Peter Banks and Jessica Bryant, of the University of New South Wales, carried out the study in a woodland 35 miles north of Sydney. They compared the effect of a person walking a dog on a lead, a walker on their own, two walkers together or no walkers at all on the abundance and diversity of birds they observed in the area. They repeated each condition 15 times and used a variety of dog breeds.

The authors wrote in the journal Biology Letters: ‘Conservation managers often ban dog walking from natural areas fearing that wildlife will see dogs as potential predators and abandon their natural habitats, resulting in outcry at the restricted access to public land ... These results argue against access by dog walkers to sensitive conservation areas.’

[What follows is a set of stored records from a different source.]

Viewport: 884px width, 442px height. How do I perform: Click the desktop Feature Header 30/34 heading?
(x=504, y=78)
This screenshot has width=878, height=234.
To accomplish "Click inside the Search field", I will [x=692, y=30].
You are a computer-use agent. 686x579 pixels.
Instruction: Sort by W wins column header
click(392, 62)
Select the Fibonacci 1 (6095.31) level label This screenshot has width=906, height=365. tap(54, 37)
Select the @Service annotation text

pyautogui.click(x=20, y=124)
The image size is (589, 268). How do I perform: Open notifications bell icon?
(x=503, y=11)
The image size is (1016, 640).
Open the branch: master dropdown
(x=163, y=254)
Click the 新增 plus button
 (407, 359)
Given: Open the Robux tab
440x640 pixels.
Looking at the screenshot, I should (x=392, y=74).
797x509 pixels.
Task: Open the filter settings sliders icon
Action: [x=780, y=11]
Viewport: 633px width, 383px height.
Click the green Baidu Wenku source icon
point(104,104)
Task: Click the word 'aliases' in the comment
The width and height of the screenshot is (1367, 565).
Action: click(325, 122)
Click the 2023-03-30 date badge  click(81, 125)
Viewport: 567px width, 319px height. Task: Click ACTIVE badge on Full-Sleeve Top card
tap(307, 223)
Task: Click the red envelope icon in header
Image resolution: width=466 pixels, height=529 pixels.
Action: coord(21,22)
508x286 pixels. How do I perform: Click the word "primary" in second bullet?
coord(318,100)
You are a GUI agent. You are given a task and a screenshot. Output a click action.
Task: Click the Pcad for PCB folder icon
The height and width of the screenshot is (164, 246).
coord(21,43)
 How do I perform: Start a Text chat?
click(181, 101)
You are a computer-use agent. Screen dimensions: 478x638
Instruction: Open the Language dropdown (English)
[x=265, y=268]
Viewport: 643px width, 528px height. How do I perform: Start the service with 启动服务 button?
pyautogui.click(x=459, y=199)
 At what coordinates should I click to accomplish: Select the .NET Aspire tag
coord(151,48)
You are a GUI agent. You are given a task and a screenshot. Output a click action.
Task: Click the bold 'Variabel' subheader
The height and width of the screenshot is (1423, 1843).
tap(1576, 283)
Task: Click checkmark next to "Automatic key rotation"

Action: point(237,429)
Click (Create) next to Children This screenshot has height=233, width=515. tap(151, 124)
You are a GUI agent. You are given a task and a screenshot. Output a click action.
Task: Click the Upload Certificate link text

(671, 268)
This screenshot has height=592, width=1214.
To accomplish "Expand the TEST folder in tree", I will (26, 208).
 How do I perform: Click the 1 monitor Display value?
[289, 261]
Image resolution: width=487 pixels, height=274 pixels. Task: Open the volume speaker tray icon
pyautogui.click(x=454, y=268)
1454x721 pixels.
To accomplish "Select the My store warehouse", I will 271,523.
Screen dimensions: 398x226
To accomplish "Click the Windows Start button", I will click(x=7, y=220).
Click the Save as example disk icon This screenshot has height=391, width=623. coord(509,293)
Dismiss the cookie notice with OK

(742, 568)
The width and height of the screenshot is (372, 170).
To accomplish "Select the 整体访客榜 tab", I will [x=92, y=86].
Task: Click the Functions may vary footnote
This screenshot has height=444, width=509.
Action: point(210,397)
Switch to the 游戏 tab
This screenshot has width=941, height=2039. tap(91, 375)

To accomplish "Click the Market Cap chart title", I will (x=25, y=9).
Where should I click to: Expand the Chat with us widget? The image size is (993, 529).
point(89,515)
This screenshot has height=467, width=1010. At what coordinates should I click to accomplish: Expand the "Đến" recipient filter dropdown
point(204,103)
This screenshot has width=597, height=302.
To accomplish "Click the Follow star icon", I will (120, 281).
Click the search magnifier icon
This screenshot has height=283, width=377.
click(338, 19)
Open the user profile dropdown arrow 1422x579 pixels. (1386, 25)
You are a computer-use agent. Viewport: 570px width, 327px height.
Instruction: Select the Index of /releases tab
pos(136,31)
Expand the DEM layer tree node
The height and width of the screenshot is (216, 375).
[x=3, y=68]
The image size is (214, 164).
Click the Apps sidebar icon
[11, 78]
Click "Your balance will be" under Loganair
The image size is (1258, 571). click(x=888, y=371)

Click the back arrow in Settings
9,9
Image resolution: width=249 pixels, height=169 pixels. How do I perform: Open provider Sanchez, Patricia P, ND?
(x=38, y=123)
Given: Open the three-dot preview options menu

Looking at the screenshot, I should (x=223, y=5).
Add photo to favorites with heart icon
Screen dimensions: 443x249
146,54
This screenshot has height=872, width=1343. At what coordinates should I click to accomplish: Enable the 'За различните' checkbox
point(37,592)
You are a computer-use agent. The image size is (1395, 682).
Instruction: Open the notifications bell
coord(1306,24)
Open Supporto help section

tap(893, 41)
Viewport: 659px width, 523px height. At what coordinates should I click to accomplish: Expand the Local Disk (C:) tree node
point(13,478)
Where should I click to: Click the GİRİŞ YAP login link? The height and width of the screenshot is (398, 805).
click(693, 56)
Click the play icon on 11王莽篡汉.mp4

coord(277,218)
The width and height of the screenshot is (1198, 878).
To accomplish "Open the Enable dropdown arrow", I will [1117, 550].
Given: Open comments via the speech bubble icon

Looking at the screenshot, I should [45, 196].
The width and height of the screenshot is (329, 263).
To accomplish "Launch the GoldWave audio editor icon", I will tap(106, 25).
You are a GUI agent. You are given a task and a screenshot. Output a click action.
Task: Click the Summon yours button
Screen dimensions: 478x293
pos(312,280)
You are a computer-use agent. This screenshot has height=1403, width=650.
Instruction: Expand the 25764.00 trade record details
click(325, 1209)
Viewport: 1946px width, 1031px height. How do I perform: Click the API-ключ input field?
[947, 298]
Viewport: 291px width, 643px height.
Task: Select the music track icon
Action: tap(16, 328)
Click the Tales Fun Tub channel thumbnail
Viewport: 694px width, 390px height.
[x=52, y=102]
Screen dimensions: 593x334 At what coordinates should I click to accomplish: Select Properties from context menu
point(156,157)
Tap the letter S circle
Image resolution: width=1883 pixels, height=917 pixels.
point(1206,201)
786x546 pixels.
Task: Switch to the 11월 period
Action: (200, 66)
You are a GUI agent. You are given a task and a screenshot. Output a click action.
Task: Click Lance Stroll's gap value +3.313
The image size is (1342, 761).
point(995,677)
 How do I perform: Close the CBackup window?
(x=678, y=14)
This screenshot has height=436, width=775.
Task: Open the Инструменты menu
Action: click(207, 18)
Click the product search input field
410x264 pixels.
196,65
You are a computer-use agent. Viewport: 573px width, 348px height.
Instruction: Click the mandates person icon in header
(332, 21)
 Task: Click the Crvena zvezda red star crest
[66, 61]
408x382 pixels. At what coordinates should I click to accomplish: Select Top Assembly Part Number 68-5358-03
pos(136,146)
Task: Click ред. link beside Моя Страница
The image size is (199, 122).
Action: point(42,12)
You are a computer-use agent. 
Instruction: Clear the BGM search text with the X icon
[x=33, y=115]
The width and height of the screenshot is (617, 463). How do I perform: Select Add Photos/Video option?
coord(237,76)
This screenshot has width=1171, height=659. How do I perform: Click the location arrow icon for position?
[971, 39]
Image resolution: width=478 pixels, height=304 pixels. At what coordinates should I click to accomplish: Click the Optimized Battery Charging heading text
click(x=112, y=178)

Dr Peter Banks further commented: ‘I can't see why it wouldn't be relevant to the UK and other places.’

The researchers found that bird numbers dropped by 41% and diversity dropped by 35% after a dog had been walked through the forest compared with the control condition in which there were no walkers. This result did not depend on whether the area they studied was popular with dog walkers or not. Ground-dwelling birds were particularly affected, with half of the species in control sites absent from sites where dogs were walked. This is presumably because these species feel most threatened by canines.

However, wildlife conservation managers often ban dogs from natural areas, fearing they will deter local wildlife, resulting in outcry at the restricted access to public land.

Earlier work showed that that human walkers (without dogs) make birds more vigilant or likely to fly off, and that off-lead dog walking can disturb some species of breeding shorebird.

But dog-walking lobbyists argued there was a lack of hard evidence that dog walking was harmful. Arguments are passionate on both sides and have remained unresolved without proof of the ecological impacts of dog-walking.